Taxpayer-funded employers ranging from school districts to the Colorado State Patrol would see no increase in contributions that already exceed 20 percent of employee compensation. Republicans argue forcing more contributions would, for example, starve school districts already struggling to hire and retain teachers.
In November, Standard & Poors Global Ratings lowered its credit rating outlook for Colorado from stable to negative, citing PERA’s liabilities. It warned of another downgrade if Colorado didn’t adopt a plan within two years.
Democratic Gov. John Hickenlooper, too, has called for no raise in employer contributions and higher employee contribution rates. He’s also urged a 3 percent salary increase for state employees starting July 1.
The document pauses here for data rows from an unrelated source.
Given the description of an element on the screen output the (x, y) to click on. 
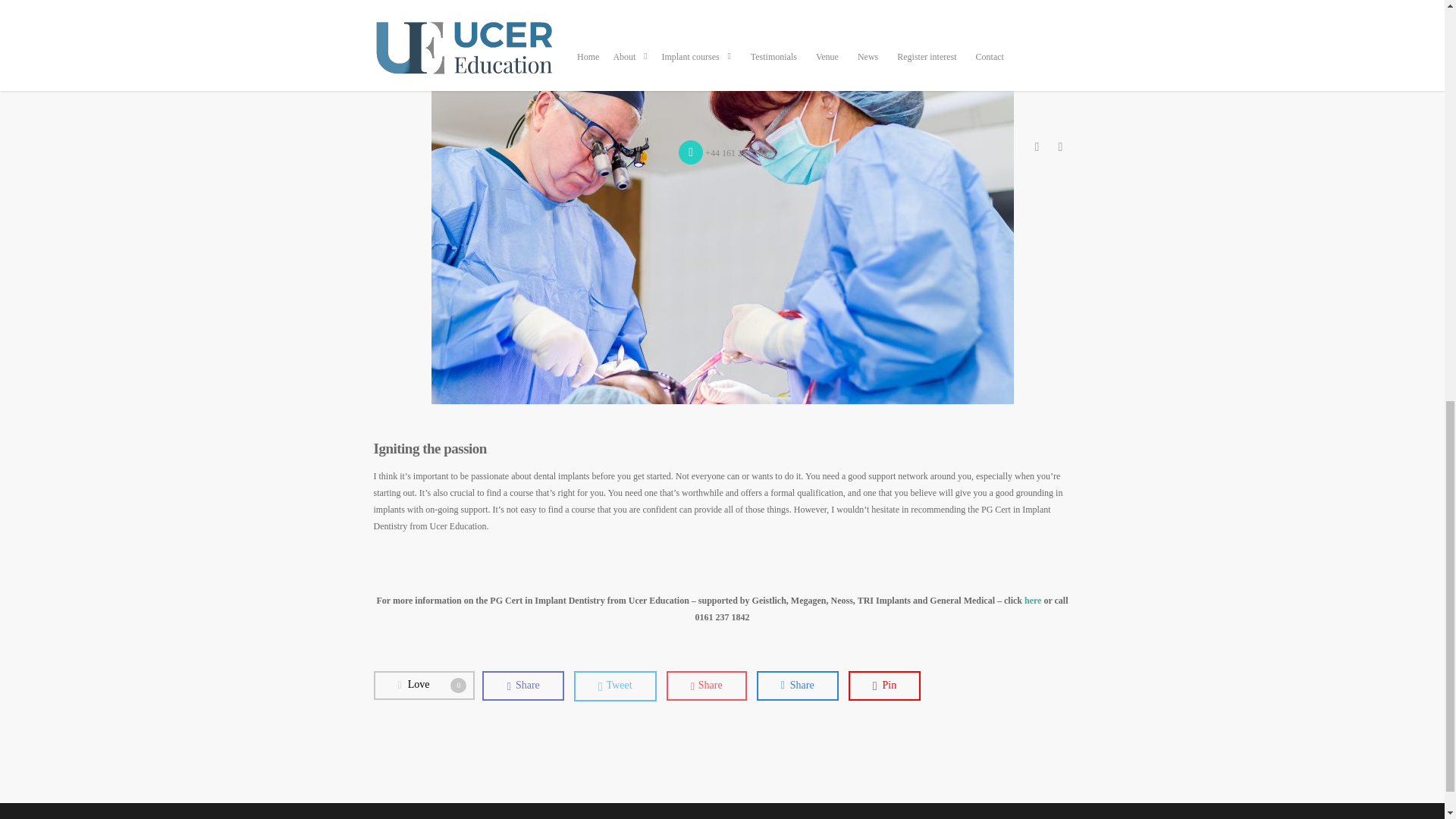
Share this (706, 685)
Share (423, 685)
Love this (522, 685)
Tweet this (423, 685)
Pin this (614, 685)
Share (884, 685)
Share (797, 685)
Pin (706, 685)
Tweet (884, 685)
Given the description of an element on the screen output the (x, y) to click on. 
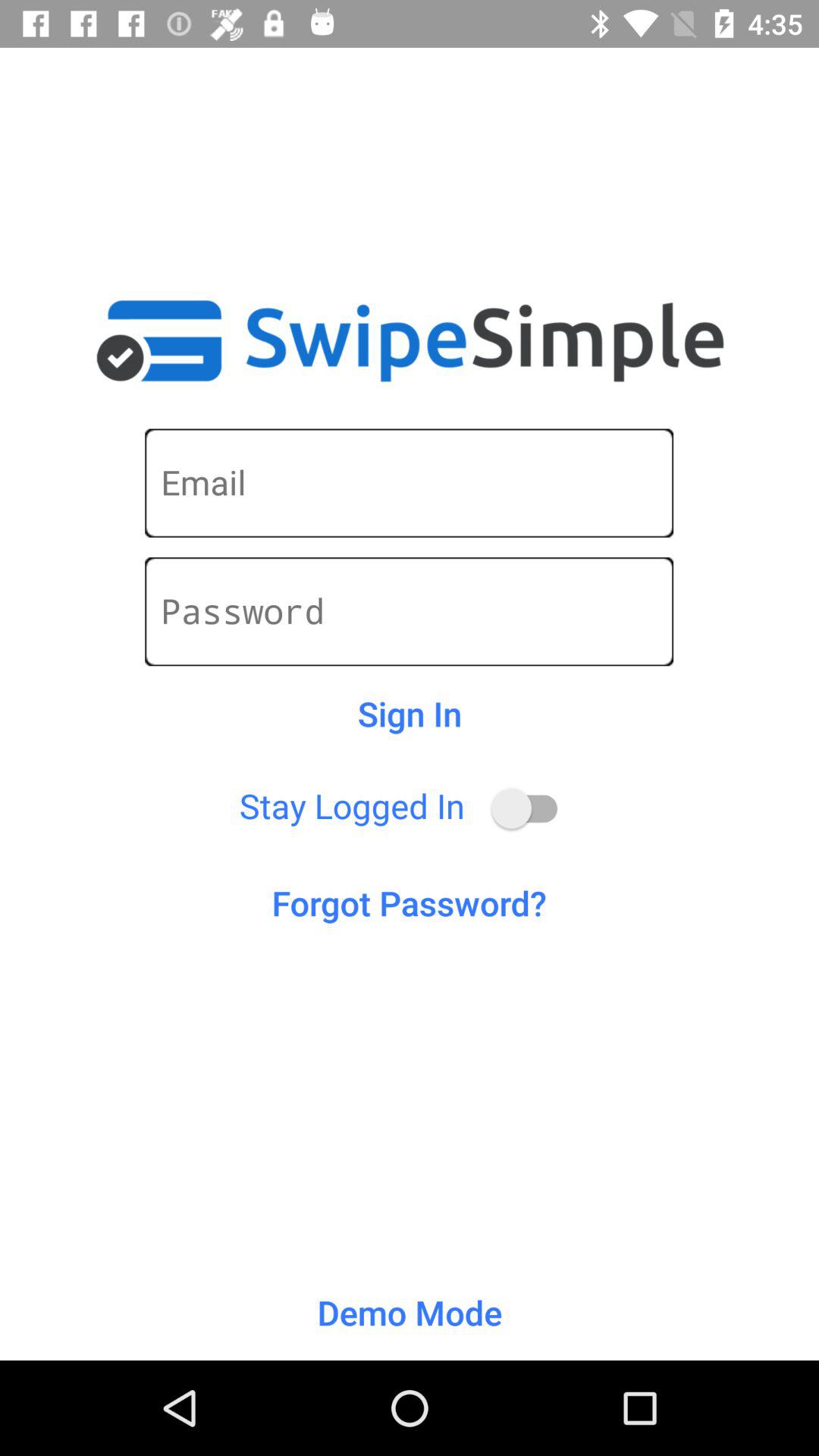
enter email information (409, 482)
Minority Senate Democrats called for “shared sacrifice” in the 30-year rescue plan. They also objected to the bill’s offer to employees the option of participating in a 401K-style defined contribution plan rather than the current standard retirement defined benefit plan. They said that option leaves employees’ savings at the mercy of the markets.
The Senate vote was 19-16, with all Republicans and the chamber’s lone independent in favor.
The last dramatic changes to the pension system came in 2010, when lawmakers approved benefit cuts and increased contributions over several years to strengthen a fund whose assets dropped dramatically in the Great Recession. Increased retiree longevity and overoptimistic investment returns also contributed to PERA’s troubles.